**PROVIDED PASSAGE**
——

The third chapter explains the basic ideas of quality philosophies coming from industry. The different quality definitions even from various countries are discussed. Then tasks of Total Quality Management in the medical service sector and in Refractive Corneal Surgery are analysed. Typical challenges of quality management are pointed out. Instruments and tools proofed successfully in industry are briefly introduced to win the battle of introducing Total Quality Management in the medical service sector.
The fourth chapter deals with the specific nature of services. Different service-oriented quality models are discussed. A pragmatic development of the common Model of Donabedian into the Model of Meyer is outlined. It is the change from rigid structure quality to potential quality of the institution. Even more, the potential quality of the patient is added. Both potential qualities come together to perform a unique process quality which will determine the final quality of the patient. The principal types of organising any production process are introduced each form is then discussed for organising a service.
The fifth chapter builds a practical procedure of how to apply TQM in Refractive Surgery. Straight goals are set. The type of quality model is selected and criteria's for the quality indicators are defined.
Chapter six is the realisation of the total quality approach in
LASIK surgery. It starts off with the discussion of true quality
characteristics in LASIK surgery, asking for the wishes of the patients
first. After the motivation of the patients and their complaints
are analysed, functions and requirements about Refractive Surgery
are derived and systematically defined. Then the structure follows
strictly the selected Model of quality for medical services:
the potential quality of the patient is analysed, in particular the eye profiles in regard to the LASIK surgery. The typical bottlenecks in the anatomy of the eye are worked out for myopic and hyperopic patients.
the outcome quality is defined and an individual matchment scheme about individual priorities is developed. Clinical quality indicators and subjective patient quality indicators are defined to be able to measure the outcome with standard means.
now knowing the goals, the whole process of service is analysed and newly designed to ensure that potential quality becomes outcome quality.
now even more knowing the whole process the patient has to go through, it is much easier looking out for the real potential qualities of a clinic doing LASIK surgery: focus is the "bottleneck" equipment which determines today's quality of outcome and the management of staff. The experience of the surgeon is discussed in detail. A training scheme for future LASIK surgeons is developed.
The seventh chapter presents a flow chart about the steps and the decision making in LASIK surgery. It somewhat gives a round up of the thesis for the ophthalmologist interested to perform LASIK surgery. The flow chart is taking advantage of the long Barraquer experience and of Total Quality Management. The thesis will end with a brief outlook.

——

**INFORMATION SUPPLIED**
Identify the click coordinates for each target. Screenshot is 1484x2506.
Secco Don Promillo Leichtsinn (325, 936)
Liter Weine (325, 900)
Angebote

——

**WHAT THIS TASK INVOLVES**
Revise the part of the thesis chapter overview above that opens with the words containing "the outcome quality" and closes with "becomes outcome quality.", giving it again with "outcome quality" replaced by "result quality".

**EXERCISE SOLUTION**
the result quality is defined and an individual matchment scheme about individual priorities is developed. Clinical quality indicators and subjective patient quality indicators are defined to be able to measure the outcome with standard means.
now knowing the goals, the whole process of service is analysed and newly designed to ensure that potential quality becomes result quality.